Information as microcosm of the universe. Such a notion has been at the bedrock of Nicolai's music for some time, and Unitxt, like a fly invariably drawn to artificial light, again tends to its potentialization. It's a return not without warrant, nor, for that matter, endearing result. An array of effects are drawn from this malign transcription of software applications such as Excel, Word, and so on into audio information.
Previous endeavors in this vein seemed more under the allure of the 'technologically sweet', of all that is pristine and perfect. Unitxt is anything but. Rather than feigning the neutral and inane, its logic bears out a prodigious artifice. In disavowing music as such Noto tends to its continuation; and, in fact, his act of transcribing computer programs into raw sound data proves a most expansive, flexible, and versatile platform for the expression of certain ideas - ideas which other more linear and self-obedient musical forms would simply be all but incapable of ventilating.
In like manner, the use of a compact, deadpan delivery, far from proving aseptic or willfully opaque, ensures that the ensuing works are sensuous and immediate, even at times overwhelming as they offer access to levels of reflexive response where, emphatically, one hears the intrinsic characteristics of data and marvels at their musicality.
Selections such as "u_07" are a rigid storm of stabs and squelches. If the rhythm is a little limp, it's deceptive, disingenuous simplicity and effortless lucidity ensures that quantity comes to eventually equal quality, as the latter few minutes bulge and brim with an electricity that has been gathering just below the radar all the while.

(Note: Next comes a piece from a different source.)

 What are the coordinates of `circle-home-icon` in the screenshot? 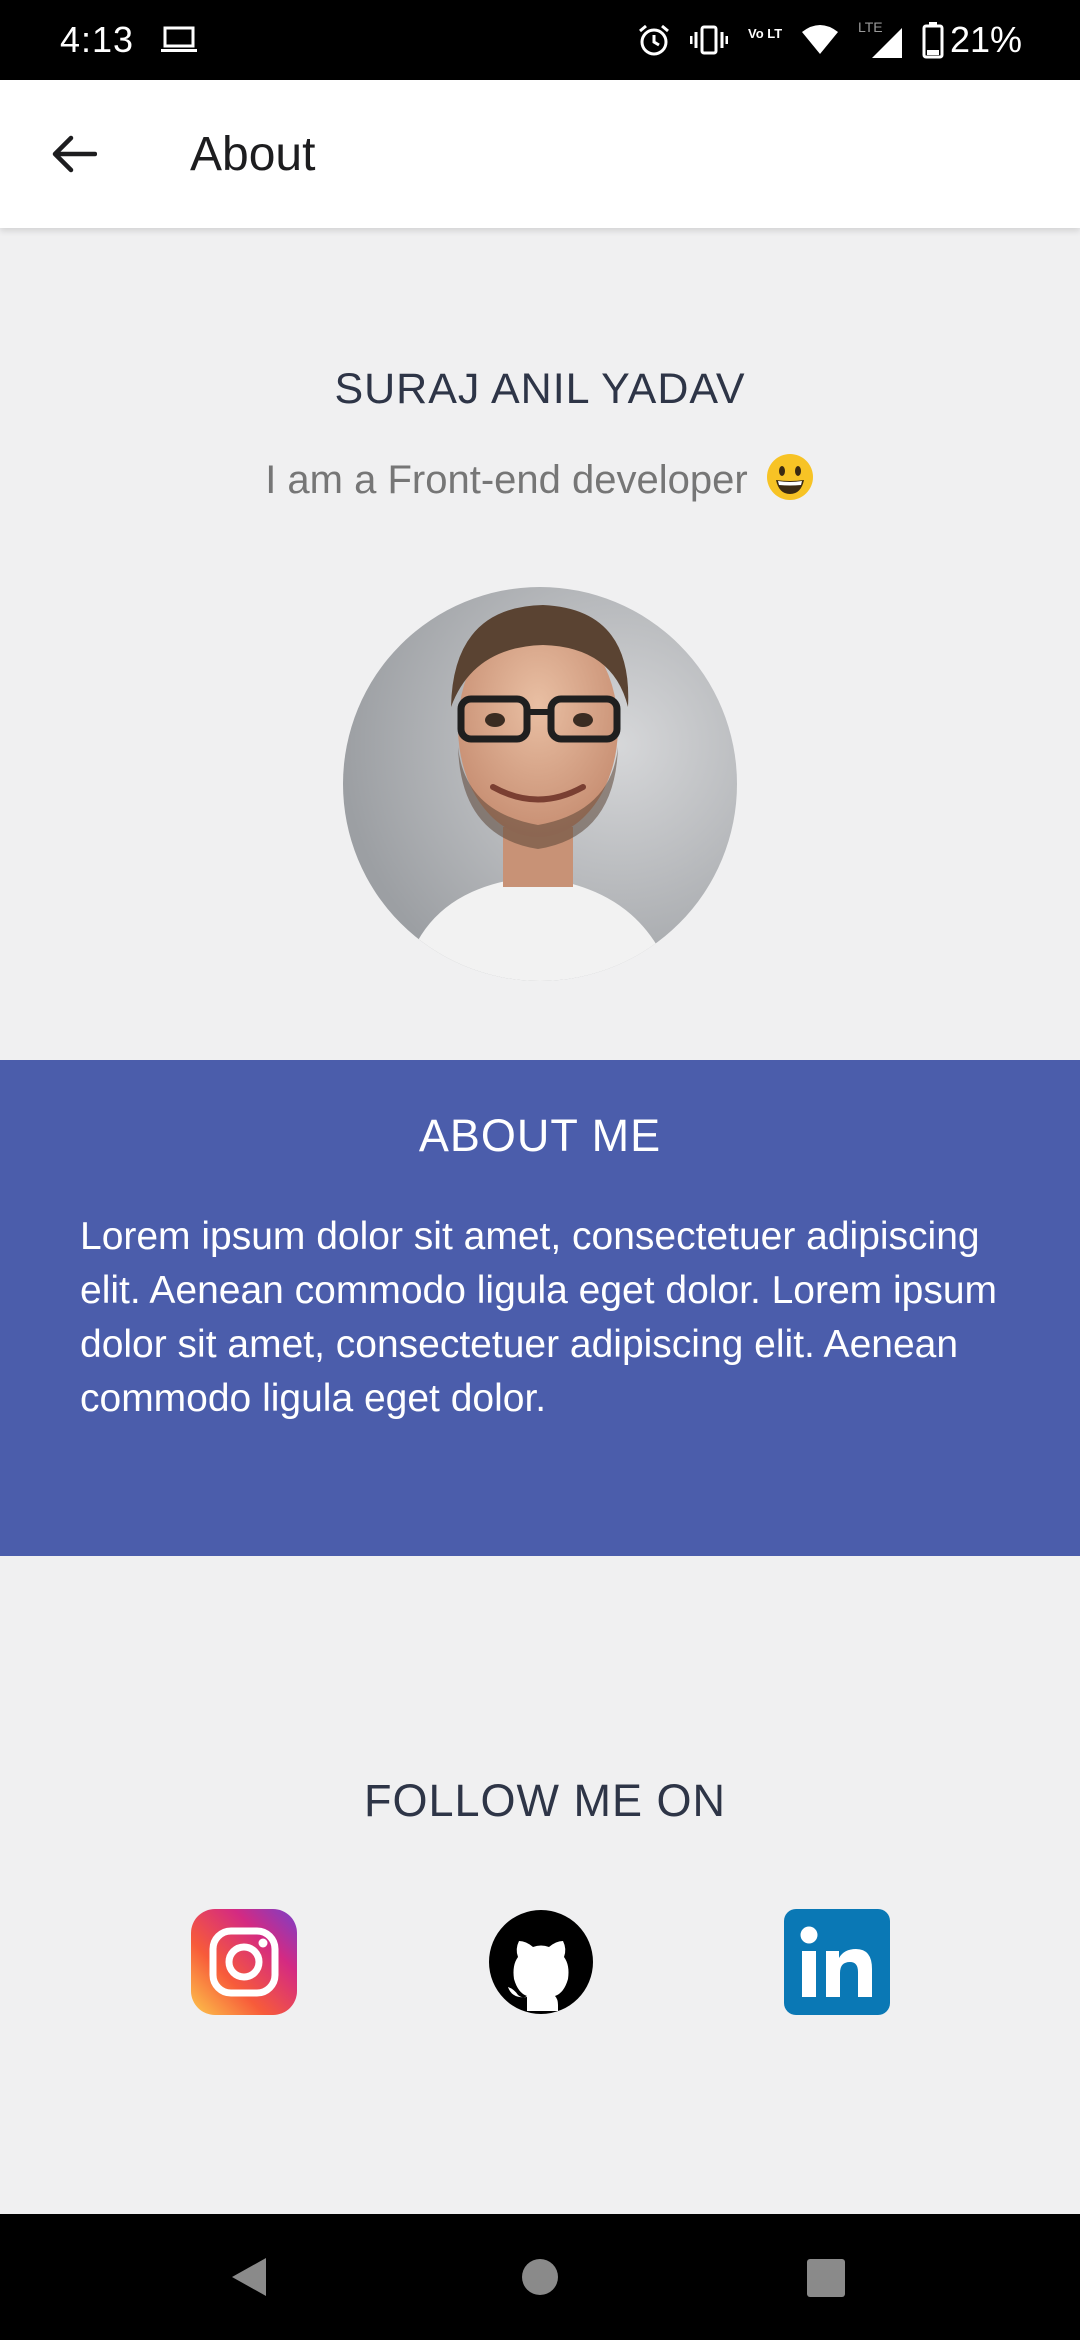 It's located at (540, 2277).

There's also a nearly machine gun speed and precision to latter tracks. Without being abandoned, the rigid structure is fragmented in favor of looser soundscapes where a crackling range of tones and loose blasts of impacted electricity, accentuated by Anne-James Chaton's associative vocals, are held together in a subtle and complementary manner, their celerity and knuckle-head bombast rendered distinctly audible. Noto manages this process well, indeed, so well that it doesn't result in a recording that simply negotiates with his heritage - it constructs one capable of a less familiar sort of experience and expression.